For generations, children with signs of head lice were summarily sent home by the school nurse to their everlasting shame. Now schools have become less nitpicky.
With the backing of some major health organizations, a majority of schools across the country are allowing youngsters to stay in class if they have nits — that is, lice eggs — but no crawling lice in their hair.
It's a change recommended by the American Academy of Pediatrics and the National Association of School Nurses, and it has been welcomed by many educators and parents, who worried that students were missing too much school, moms and dads were missing work, and children were being made to feel ashamed.
"Our children miss enough school without having to add this to it. The no-nit policies are as much a nuisance as the pests that we're dealing with," said Astrid Cruz, a mother of three from Palm Coast, Fla.
When Cruz's daughter got lice in second grade and was removed from class under the school's no-nit policy, Cruz had to beg administrators to let the girl ride the school bus home. They relented, but made the girl and her siblings ride alone — and the driver sprayed the seats down with Lysol afterward. When more nits were spotted, the girl had to miss school and go to work with Mom.
Other parents, like Debbie Cornell, want to see schools go back to taking a hard line against head lice.
Cornell grew frustrated when her daughters each got head lice twice last school year. Their San Francisco private school lets kids with nits stay in class, a policy she blames for her daughters' infestation.
"I wanted to go to the school wearing a T-shirt that said 'Got Lice?' and have rice in my hair," she said. "I was like, `Come on, people, get with it!"'
The U.S. has anywhere from 6 million to 12 million cases of head lice each year, though that is only a guesstimate, said Dr. Barbara Frankowski, a Vermont pediatrician who has studied the subject. It is not clear whether there have been more infestations in recent years as a result of the new, more relaxed policies.

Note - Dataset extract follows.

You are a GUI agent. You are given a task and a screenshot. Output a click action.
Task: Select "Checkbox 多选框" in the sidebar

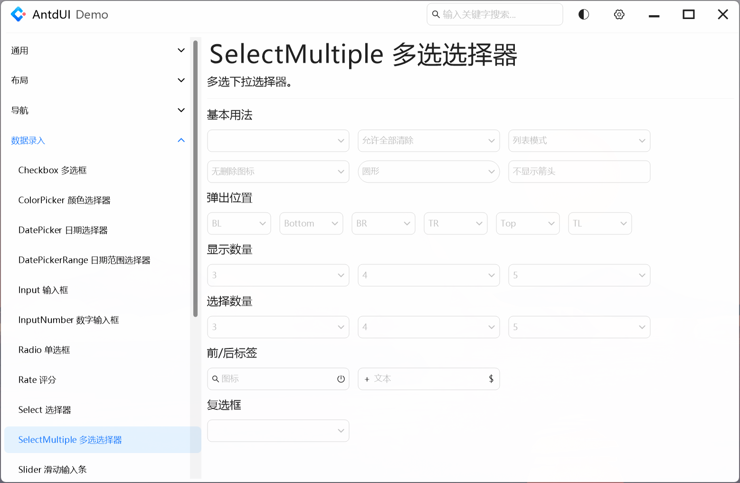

The switch came after a 2002 pediatrics academy study said students with nits shouldn't be kept out of class. The real problem, according to the medical experts, is the lice, not their eggs.
"Nits don't spread. They don't jump from one person to another," said Amy Garcia, executive director of the National Association of School Nurses. "So to withhold a child from school due to nits really interrupts the educational process."
Once nits hatch, they generally take 7 to 10 days to become full-grown adults that can lay eggs and begin the cycle all over again.
About 60 percent of schools now allow children with nits to stay in class, Garcia said.
The pediatrics academy also says that kids who are found to have crawling head lice should be allowed to stay in school for the rest of the day but discouraged from close head contact with others. But not many school districts have gone that far.
Getting rid of head lice often requires a strong anti-lice shampoo to kill the crawling bugs, and a fine-tooth comb to pick the nits out of the hair. But the safety and effectiveness of some shampoos are questionable, and removing all the nits can take days.
The dangers of lice are small, Frankowski said. Lice have not been found to carry disease, though excessive scratching can lead to infections.
"It's a frustrating thing, but if you kind of put it in perspective with all the things that can happen sending your child off to school every day — heck, the school bus can go off the road," Frankowski said.